**Stored items:**
━━━

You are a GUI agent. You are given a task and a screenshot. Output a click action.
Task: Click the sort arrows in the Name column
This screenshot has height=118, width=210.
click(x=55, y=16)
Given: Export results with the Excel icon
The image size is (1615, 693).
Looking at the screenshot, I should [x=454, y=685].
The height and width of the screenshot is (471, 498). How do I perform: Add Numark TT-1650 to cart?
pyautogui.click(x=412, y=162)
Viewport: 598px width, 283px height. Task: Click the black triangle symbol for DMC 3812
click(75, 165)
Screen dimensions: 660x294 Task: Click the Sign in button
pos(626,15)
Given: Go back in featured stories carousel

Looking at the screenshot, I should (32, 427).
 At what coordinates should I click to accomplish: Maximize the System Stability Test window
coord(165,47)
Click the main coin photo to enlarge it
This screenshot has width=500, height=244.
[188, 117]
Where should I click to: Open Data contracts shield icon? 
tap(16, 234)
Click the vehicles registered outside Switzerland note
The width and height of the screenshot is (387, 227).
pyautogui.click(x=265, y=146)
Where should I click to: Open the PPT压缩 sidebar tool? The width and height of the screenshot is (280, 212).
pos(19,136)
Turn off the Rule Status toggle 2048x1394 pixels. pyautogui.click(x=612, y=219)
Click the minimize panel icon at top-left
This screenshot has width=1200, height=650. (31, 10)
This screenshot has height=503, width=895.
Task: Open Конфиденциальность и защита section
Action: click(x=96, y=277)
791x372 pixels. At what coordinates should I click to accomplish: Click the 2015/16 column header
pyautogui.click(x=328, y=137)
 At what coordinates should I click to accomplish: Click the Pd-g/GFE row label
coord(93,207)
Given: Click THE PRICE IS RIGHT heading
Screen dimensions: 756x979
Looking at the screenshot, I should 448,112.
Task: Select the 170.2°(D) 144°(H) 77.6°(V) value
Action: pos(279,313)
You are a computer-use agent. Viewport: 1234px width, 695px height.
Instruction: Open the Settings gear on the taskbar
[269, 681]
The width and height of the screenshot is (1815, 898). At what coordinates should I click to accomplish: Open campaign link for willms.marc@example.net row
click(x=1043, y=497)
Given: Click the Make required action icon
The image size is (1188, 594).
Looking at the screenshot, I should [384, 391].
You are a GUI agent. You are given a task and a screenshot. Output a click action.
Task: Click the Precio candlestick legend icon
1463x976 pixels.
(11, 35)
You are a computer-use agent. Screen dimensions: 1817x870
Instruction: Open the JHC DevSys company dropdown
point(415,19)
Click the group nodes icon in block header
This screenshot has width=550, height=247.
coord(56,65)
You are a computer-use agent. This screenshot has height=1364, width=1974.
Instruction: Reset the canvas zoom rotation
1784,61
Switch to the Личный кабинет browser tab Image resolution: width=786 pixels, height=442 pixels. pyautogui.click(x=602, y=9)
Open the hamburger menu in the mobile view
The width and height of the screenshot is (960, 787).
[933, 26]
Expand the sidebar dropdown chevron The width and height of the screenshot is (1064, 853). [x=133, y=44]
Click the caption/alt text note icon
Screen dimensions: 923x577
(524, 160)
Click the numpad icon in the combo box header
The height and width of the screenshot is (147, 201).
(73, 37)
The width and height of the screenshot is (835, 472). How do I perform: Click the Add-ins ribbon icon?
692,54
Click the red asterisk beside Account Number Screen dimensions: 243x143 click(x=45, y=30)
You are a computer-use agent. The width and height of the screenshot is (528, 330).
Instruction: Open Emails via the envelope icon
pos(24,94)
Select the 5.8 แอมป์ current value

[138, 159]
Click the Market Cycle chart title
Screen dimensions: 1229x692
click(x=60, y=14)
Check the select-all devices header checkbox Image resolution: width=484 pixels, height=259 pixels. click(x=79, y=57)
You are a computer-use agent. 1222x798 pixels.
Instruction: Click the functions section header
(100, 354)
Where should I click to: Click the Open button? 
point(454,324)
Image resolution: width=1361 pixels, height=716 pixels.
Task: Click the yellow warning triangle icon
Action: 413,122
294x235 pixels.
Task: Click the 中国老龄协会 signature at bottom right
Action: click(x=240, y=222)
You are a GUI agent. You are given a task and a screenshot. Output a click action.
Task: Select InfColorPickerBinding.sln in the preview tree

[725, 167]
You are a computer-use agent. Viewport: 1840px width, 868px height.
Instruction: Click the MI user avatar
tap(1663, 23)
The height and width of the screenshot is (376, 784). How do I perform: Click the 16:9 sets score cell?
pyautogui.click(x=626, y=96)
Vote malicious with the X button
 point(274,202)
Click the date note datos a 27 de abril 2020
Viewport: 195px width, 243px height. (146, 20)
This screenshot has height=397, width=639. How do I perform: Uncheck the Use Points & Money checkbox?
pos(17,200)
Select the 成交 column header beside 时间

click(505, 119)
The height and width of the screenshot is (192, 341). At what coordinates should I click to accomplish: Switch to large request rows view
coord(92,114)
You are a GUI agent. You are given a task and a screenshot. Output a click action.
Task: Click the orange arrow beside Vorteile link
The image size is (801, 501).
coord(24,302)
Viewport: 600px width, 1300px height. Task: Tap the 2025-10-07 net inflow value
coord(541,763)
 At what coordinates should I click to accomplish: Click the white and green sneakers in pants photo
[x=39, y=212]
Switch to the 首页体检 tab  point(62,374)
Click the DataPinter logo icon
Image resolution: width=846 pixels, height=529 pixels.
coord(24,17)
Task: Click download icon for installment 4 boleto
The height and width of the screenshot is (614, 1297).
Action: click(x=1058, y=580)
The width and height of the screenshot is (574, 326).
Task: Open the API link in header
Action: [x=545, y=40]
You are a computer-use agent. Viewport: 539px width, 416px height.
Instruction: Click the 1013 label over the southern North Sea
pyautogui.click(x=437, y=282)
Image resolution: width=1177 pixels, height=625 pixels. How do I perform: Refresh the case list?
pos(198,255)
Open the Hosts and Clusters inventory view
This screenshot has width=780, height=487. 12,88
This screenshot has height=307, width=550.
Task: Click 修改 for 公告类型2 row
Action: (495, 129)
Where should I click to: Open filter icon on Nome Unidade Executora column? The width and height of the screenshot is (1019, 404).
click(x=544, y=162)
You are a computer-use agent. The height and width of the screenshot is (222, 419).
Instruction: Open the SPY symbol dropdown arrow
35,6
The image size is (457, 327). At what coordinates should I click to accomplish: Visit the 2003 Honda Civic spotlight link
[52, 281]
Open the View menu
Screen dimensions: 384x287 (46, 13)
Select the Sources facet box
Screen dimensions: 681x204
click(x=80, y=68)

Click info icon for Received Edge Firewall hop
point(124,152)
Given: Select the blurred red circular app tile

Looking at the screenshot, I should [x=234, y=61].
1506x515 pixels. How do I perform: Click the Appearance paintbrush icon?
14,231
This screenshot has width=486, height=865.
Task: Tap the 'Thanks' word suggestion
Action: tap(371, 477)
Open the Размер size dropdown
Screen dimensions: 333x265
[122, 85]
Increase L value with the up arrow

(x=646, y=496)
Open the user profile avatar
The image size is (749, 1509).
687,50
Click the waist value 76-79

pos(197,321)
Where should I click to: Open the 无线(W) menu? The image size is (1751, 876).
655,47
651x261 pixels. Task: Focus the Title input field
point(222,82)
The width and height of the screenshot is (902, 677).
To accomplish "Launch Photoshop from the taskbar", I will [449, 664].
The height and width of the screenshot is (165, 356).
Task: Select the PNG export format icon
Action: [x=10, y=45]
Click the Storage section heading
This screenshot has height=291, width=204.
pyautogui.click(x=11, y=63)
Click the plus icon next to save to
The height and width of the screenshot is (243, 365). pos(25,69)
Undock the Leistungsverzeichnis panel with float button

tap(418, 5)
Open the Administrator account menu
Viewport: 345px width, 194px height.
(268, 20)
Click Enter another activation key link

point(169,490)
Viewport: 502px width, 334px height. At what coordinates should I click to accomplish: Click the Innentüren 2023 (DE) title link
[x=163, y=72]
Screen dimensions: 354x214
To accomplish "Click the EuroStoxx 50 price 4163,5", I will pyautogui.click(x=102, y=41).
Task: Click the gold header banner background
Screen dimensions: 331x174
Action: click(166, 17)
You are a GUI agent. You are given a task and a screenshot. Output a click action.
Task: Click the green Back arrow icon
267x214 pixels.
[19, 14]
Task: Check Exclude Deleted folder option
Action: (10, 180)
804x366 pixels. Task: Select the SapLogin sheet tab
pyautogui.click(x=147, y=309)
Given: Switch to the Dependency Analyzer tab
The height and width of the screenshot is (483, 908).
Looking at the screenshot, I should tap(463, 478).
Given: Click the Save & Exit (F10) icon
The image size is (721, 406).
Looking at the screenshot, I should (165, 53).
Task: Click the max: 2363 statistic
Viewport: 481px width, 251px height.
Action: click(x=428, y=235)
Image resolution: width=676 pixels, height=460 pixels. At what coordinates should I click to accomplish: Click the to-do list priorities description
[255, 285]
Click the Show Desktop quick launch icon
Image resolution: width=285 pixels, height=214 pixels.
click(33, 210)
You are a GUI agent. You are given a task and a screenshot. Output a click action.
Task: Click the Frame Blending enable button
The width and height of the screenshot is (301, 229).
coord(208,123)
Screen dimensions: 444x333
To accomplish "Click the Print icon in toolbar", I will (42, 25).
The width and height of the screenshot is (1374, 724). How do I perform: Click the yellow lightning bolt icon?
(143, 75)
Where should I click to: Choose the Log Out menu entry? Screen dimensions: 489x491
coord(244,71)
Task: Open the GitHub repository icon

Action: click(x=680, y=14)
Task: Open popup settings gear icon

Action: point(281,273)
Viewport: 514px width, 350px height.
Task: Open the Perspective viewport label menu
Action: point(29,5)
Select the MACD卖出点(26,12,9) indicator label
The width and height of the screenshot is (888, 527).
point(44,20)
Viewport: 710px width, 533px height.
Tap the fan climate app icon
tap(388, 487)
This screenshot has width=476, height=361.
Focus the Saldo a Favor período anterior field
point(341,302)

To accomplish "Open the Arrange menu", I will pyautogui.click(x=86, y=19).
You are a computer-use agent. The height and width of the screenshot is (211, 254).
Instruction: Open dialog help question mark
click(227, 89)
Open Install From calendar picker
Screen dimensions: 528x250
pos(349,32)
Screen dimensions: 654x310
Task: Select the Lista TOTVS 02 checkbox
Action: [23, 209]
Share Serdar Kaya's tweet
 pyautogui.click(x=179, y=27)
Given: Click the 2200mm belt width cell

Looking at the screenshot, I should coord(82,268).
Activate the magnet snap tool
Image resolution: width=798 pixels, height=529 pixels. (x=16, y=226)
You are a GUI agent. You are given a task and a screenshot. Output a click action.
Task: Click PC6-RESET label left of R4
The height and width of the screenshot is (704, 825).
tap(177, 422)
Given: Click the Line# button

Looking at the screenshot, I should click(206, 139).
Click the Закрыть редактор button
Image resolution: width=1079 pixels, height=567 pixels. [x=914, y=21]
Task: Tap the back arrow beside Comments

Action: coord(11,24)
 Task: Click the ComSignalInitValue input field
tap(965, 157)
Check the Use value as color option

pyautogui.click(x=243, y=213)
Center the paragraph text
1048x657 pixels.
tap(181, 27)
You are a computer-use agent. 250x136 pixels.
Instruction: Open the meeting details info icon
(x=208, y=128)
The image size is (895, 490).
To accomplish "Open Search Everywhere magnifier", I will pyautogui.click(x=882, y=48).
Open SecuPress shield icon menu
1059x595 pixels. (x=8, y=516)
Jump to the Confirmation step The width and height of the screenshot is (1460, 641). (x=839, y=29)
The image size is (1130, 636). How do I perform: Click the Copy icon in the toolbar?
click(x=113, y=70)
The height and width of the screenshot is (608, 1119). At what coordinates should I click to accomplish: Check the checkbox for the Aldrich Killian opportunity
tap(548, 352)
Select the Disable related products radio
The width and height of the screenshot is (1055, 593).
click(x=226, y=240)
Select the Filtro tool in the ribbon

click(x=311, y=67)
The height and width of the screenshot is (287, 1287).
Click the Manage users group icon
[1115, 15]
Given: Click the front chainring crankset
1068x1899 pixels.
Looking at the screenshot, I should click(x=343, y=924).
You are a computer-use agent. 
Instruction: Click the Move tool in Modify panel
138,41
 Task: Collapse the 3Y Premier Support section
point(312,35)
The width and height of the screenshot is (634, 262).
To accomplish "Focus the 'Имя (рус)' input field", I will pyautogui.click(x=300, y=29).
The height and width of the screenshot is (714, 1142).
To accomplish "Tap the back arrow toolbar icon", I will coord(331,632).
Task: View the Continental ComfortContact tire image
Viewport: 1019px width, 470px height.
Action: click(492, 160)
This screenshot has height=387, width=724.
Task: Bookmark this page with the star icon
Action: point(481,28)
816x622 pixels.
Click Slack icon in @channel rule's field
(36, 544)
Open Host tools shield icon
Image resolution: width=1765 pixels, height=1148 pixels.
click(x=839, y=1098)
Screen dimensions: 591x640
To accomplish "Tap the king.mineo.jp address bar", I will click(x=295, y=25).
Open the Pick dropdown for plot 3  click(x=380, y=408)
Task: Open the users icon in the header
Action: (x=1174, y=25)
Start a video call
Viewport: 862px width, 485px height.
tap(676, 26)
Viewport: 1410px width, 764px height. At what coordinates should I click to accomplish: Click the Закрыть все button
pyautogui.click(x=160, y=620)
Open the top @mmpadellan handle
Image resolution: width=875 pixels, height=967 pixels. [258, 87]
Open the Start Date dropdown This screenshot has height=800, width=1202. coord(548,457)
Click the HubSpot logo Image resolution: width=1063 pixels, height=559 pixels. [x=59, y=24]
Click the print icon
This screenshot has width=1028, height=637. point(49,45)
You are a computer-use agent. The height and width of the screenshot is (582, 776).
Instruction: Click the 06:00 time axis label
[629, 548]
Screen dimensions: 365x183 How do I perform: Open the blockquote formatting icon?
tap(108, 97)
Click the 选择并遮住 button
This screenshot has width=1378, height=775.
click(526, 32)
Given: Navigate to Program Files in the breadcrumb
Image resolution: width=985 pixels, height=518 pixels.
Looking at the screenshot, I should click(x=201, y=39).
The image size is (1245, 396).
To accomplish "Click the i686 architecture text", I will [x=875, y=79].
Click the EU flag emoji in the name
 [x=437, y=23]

━━━

**WHAT YOU WILL DO:** Turn the lines of the items starting at the one containing "will pyautogui.click(x=86, y=19)." and ending at the one containing "tap(548, 352)" into a numbered list, omitting blank lines.

**EXPECTED ANSWER:**
1. To accomplish "Open the Arrange menu", I will pyautogui.click(x=86, y=19).
2. You are a computer-use agent. The height and width of the screenshot is (211, 254).
3. Instruction: Open dialog help question mark
4. click(227, 89)
5. Open Install From calendar picker
6. Screen dimensions: 528x250
7. pos(349,32)
8. Screen dimensions: 654x310
9. Task: Select the Lista TOTVS 02 checkbox
10. Action: [23, 209]
11. Share Serdar Kaya's tweet
12.  pyautogui.click(x=179, y=27)
13. Given: Click the 2200mm belt width cell
14. Looking at the screenshot, I should coord(82,268).
15. Activate the magnet snap tool
16. Image resolution: width=798 pixels, height=529 pixels. (x=16, y=226)
17. You are a GUI agent. You are given a task and a screenshot. Output a click action.
18. Task: Click PC6-RESET label left of R4
19. The height and width of the screenshot is (704, 825).
20. tap(177, 422)
21. Given: Click the Line# button
22. Looking at the screenshot, I should click(206, 139).
23. Click the Закрыть редактор button
24. Image resolution: width=1079 pixels, height=567 pixels. [x=914, y=21]
25. Task: Tap the back arrow beside Comments
26. Action: coord(11,24)
27.  Task: Click the ComSignalInitValue input field
28. tap(965, 157)
29. Check the Use value as color option
30. pyautogui.click(x=243, y=213)
31. Center the paragraph text
32. 1048x657 pixels.
33. tap(181, 27)
34. You are a computer-use agent. 250x136 pixels.
35. Instruction: Open the meeting details info icon
36. (x=208, y=128)
37. The image size is (895, 490).
38. To accomplish "Open Search Everywhere magnifier", I will pyautogui.click(x=882, y=48).
39. Open SecuPress shield icon menu
40. 1059x595 pixels. (x=8, y=516)
41. Jump to the Confirmation step The width and height of the screenshot is (1460, 641). (x=839, y=29)
42. The image size is (1130, 636). How do I perform: Click the Copy icon in the toolbar?
43. click(x=113, y=70)
44. The height and width of the screenshot is (608, 1119). At what coordinates should I click to accomplish: Check the checkbox for the Aldrich Killian opportunity
45. tap(548, 352)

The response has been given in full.